Figure 4.

(A) Purification of p200 synthesized as a six-His fusion protein in Sf9 cells. After separation by SDS/PAGE in 10% gel, proteins were stained with Coomassie blue. Lanes: 1, soluble proteins (30 μg) from lysate of induced Sf9 cells; 2, affinity-purified six-His-tagged p200 (≈100 ng); 3, standard proteins, size (kDa) on the right. (B) Effect of recombinant six-His-tagged p200 on ARF activity.
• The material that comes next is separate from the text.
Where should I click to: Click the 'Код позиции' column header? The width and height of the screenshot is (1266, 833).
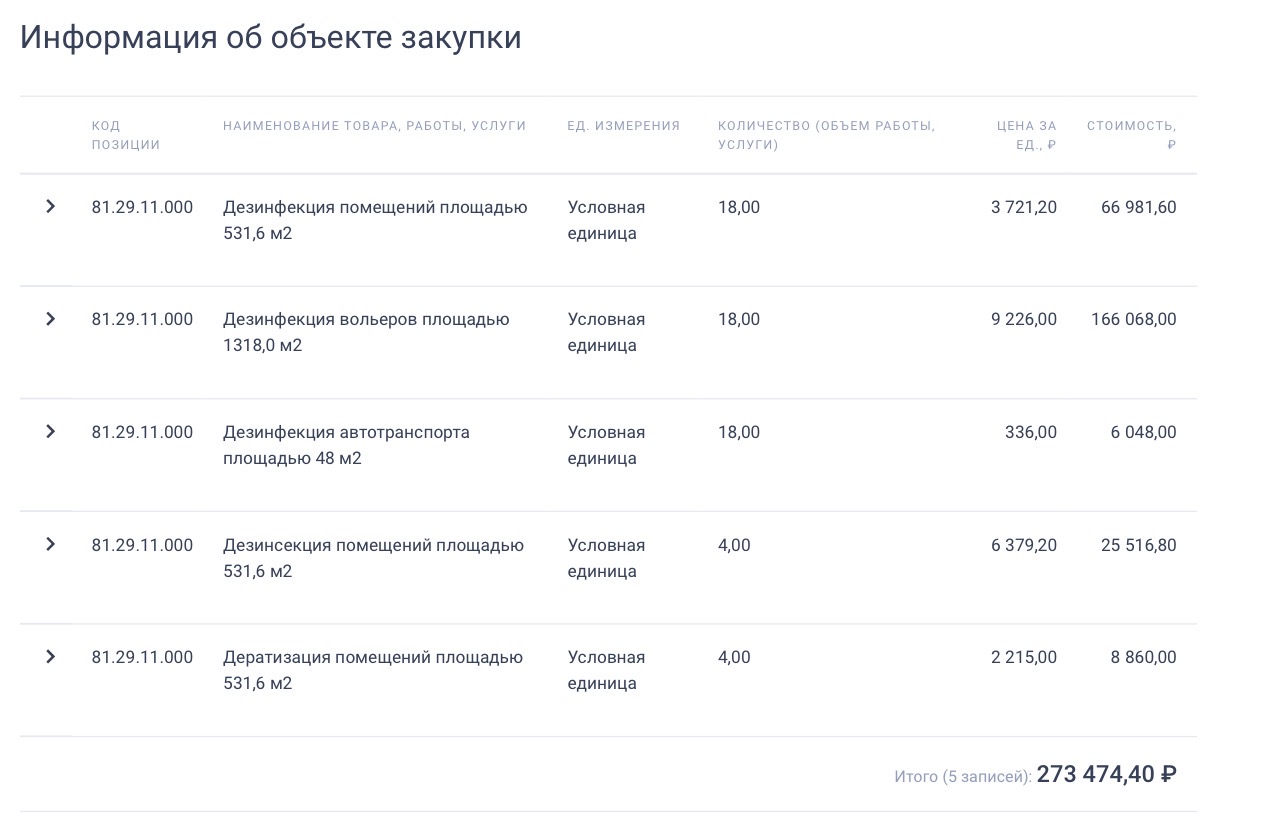126,135
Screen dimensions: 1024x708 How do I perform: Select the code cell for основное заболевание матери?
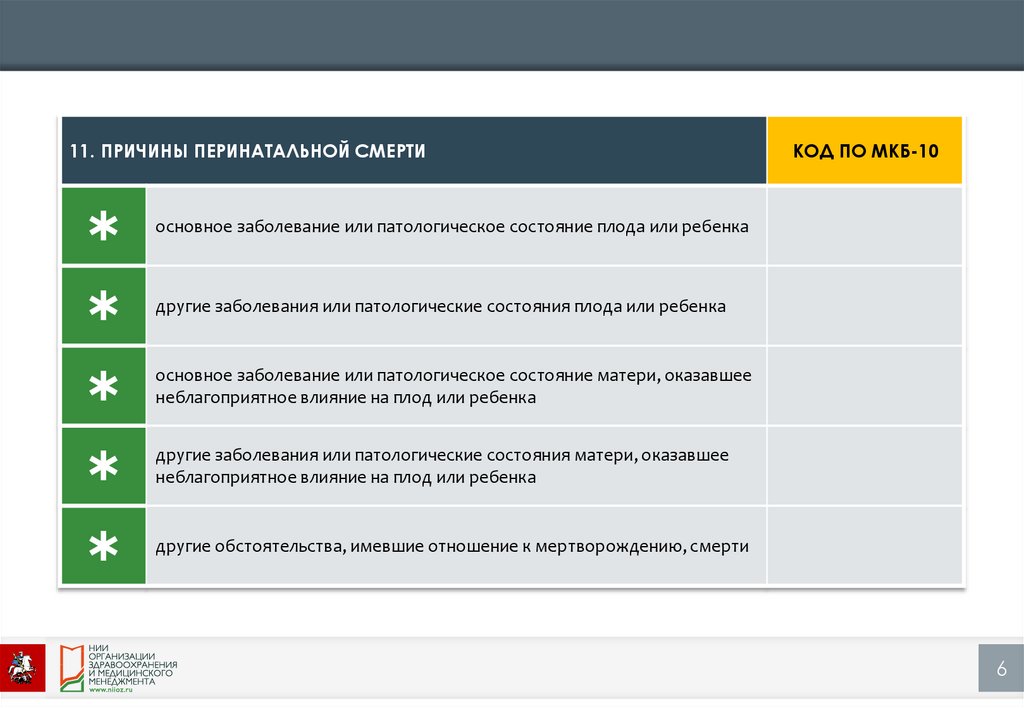point(865,386)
ARF activity is CTA activity (nmol of ADP-ribosylagmatine synthesized per hr) with ARF minus that without ARF. Assays with the indicated amounts of purified six-His-tagged-p200 (≈3 μg/ml) were carried out without and with 6 μg of BFA. Data are means ± SEM of values of two samples. This experiment was replicated three times with different preparations. Activity of the partially purified ARF (10 μg) was equivalent to ≈0.1 μg of purified ARF3. (C) Effect of BFA on six-His-tagged p200 stimulation of GTPγS binding by ARF. Assays with the indicated amount of purified six-His-tagged-p200 (≈3 μg/ml) and 10 μg of partially purified native ARFs without or with 6 μg of BFA were incubated for 20 min at 30°C. Data are means ± SEM of values from triplicate assays. This experiment was replicated twice.